À la Une

Soutenance de thèse Raphaël Conradin


M. Raphaël Conradin soutiendra en anglais, en vue de l'obtention du grade de docteur ès sciences, mention informatique, sa thèse intitulée:

Cell-based simulation of tissue morphogenesis

Date: Mercredi 7 septembre 2022 à 14h00

Lieu: Battelle A, auditoire rez-de-chaussée


Jury : 

  • Prof. Bastien Chopard
  • Prof. Jonas Lätt
  • Prof. Jean-Pierre Wolf
  • Prof. Aurélien Roux
  • Dr. Hervé Turlier
  • Dr. Christophe Coreixas


Numerical simulations have become essential in many fields to understand and solve complex problems, for example, in biology, where experiments can be long and complex to set up. Once set up, a numerical model allows to quickly test many parameters or hypotheses while having a controlled and reproducible environment. Moreover, a numerical simulation can give access to data that would otherwise be complicated to obtain because the measurement is complex or available resources are limited. In the case we are interested in, the morphogenesis of biological tissues, one of the complexities comes from the fact that many biochemical and mechanical mechanisms are involved in the process. Nevertheless, to be helpful, a numerical model must be tested and validated beforehand.

This thesis presents the model we have developed for 2D cell simulations. Unlike other types of cell models, such as "vertex models", it uses a detailed description of the cell membrane discretized into a hundred points. They follow Newtonian dynamics, with a membrane force accounting for cell deformation, an internal pressure force replacing the cell’s internal structure, and adhesion and contract pressure forces between the cells. Thus only the cell’s membrane is modeled but not the cell’s internal structures, simplifying the model description. Biological processes are either dependent on the simulated experiment, such as the cell cycle, or fixed by the model, like the cell state evolution. The latter uses the internal pressure variation by changing the cell mass to simulate a growth or apoptosis state. Since the cell cycle may depend on the diffusion of chemical species, the cell model can be coupled to an LBM model simulating this diffusion.

This model has been implemented in C++ based on the Palabos library [67], especially for managing parallelism and LBM simulations. Parallelism in Palabos is done according to a spatial domain division, so the model’s different mechanisms have been implemented to be spatially parallelized. Nevertheless, the parallelization efficiency depends strongly on the simulation’s spatial distribution of the cells.

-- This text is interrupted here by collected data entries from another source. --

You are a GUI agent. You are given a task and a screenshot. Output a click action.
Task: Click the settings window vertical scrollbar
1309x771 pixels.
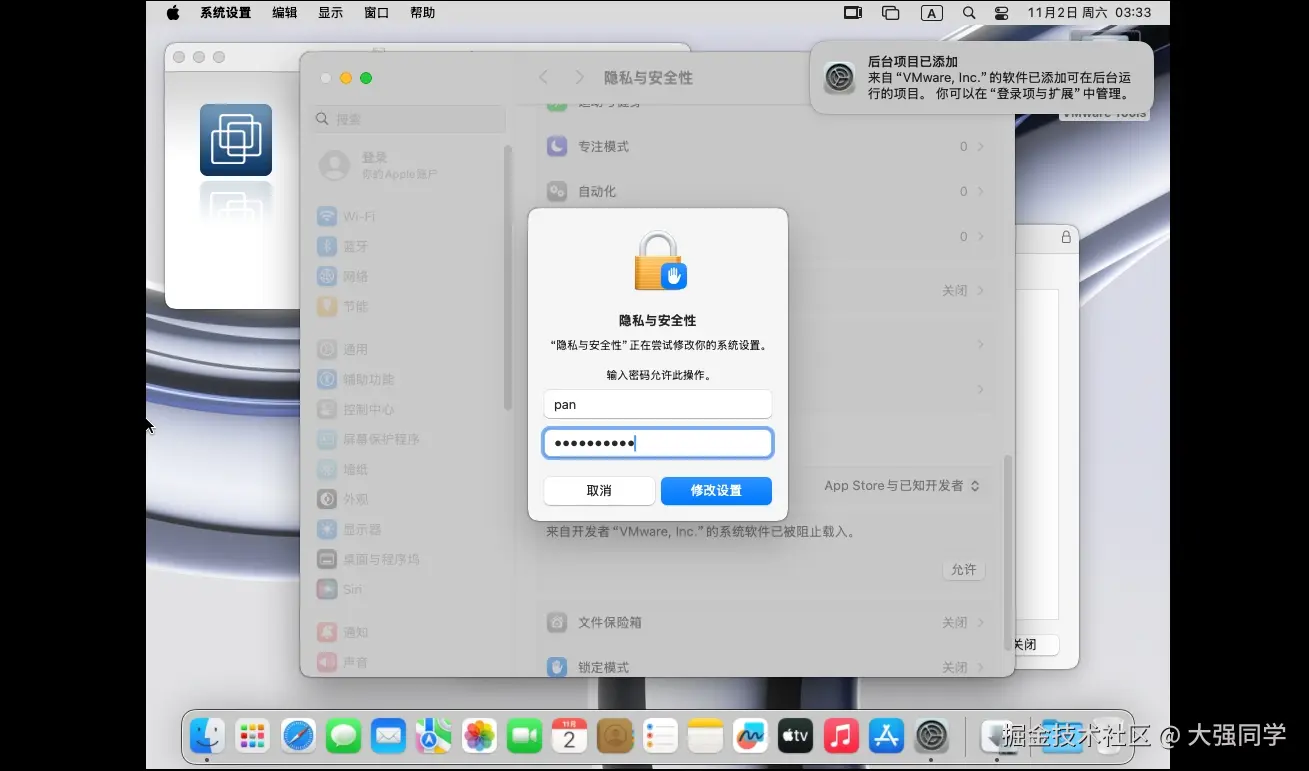point(1008,539)
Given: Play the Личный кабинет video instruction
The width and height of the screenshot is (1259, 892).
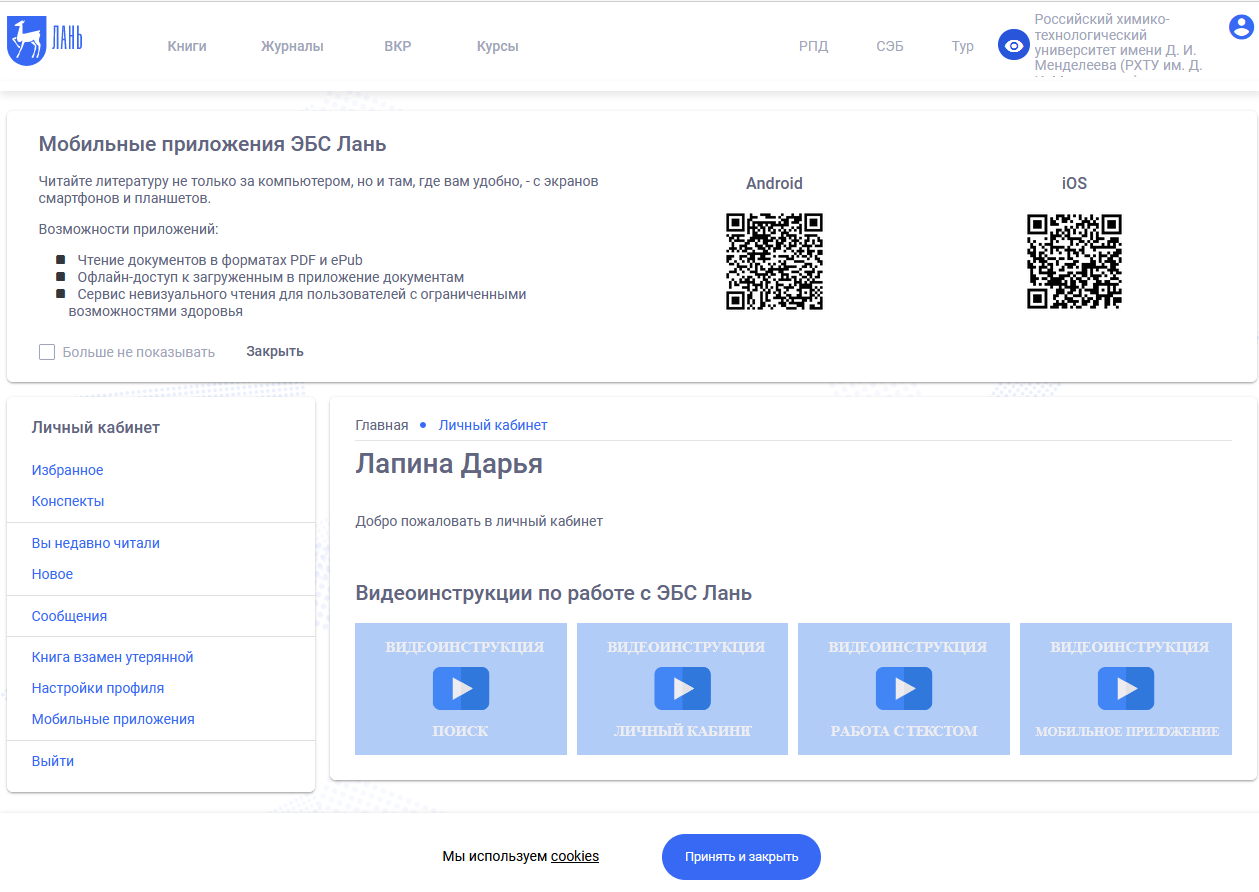Looking at the screenshot, I should (682, 688).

When the distribution is homogeneous, the parallelization works rather well. On the contrary, the inhomogeneous cell distribution of the threads does not have a very interesting speedup.

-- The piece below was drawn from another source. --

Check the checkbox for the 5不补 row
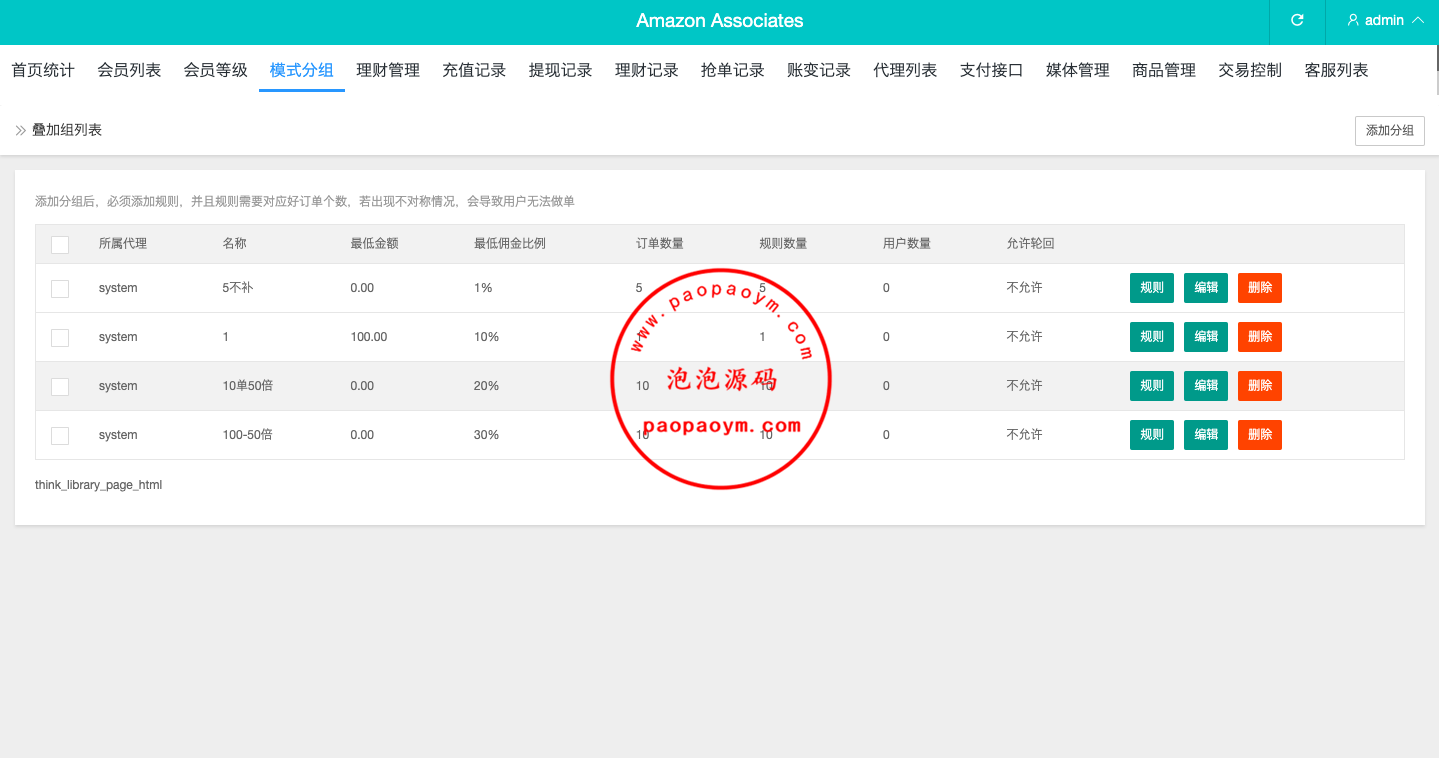 coord(60,288)

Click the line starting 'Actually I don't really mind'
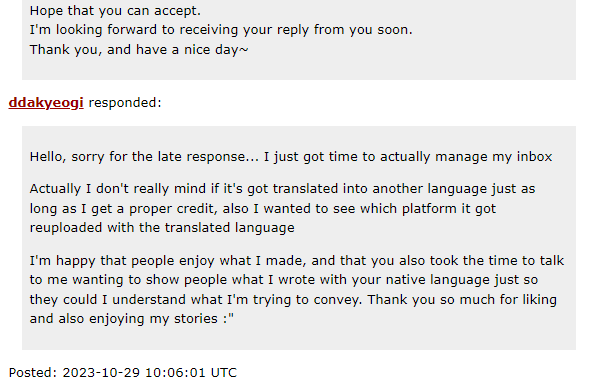pos(282,189)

Biological validation of the model was performed in two steps; first, the single-cell properties, then the cell distribution in growing tissue. The viscoelastic-incompressible properties of a single cell were well recovered, and the neighbors’ number distribution was similar to data from biological experiments.

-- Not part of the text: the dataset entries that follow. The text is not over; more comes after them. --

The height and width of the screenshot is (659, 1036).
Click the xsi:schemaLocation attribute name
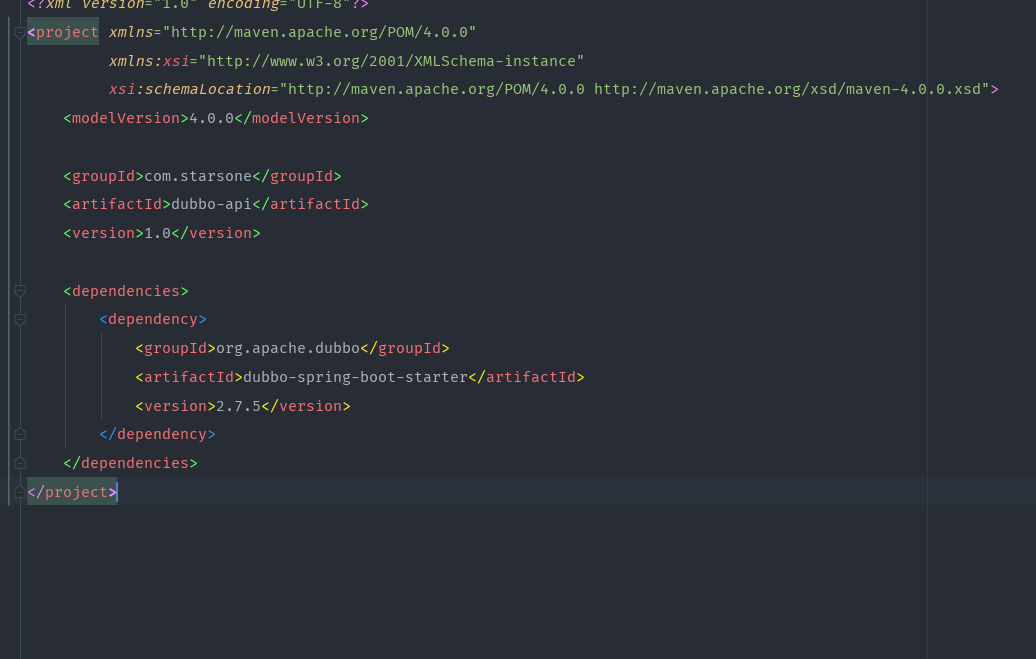point(190,89)
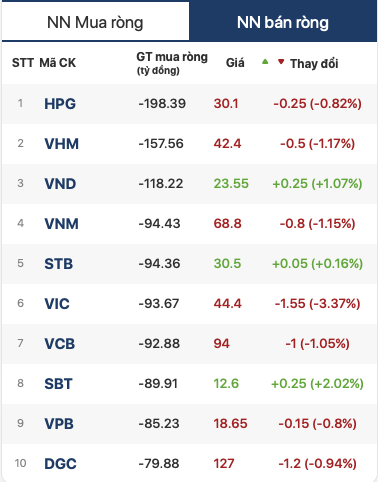Viewport: 378px width, 482px height.
Task: Open the HPG stock ticker link
Action: point(60,104)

The model was then used to reproduce two recent biological experiments, one by Di Meglio et al. [26], the other by Gauquelin et al. [36]. The first studied the impact of the pressure exerted on the cells on their proliferation, showing that there is a maximum pressure at which cell proliferation stops abruptly. The simulations reproduce well experiment behavior using a pressure-based cell cycle. Furthermore, by testing different functions for the relationship with pressure, we find that a linear function shows the closest results to the experimental results. The second explored the tissue displacement inside a strip by comparing experiments with normal cell proliferation and blocked cell mitosis. It showed the same velocity for the cell front in both cases but a difference in the velocity profile within the strip. By adding a simple model for cell motility and the ability of cells to undergo apoptosis, the simulations captured the change in profile structure. However, they failed to recover a comparable front velocity. The latter was most likely due to the used cell motility model, which must be too simple.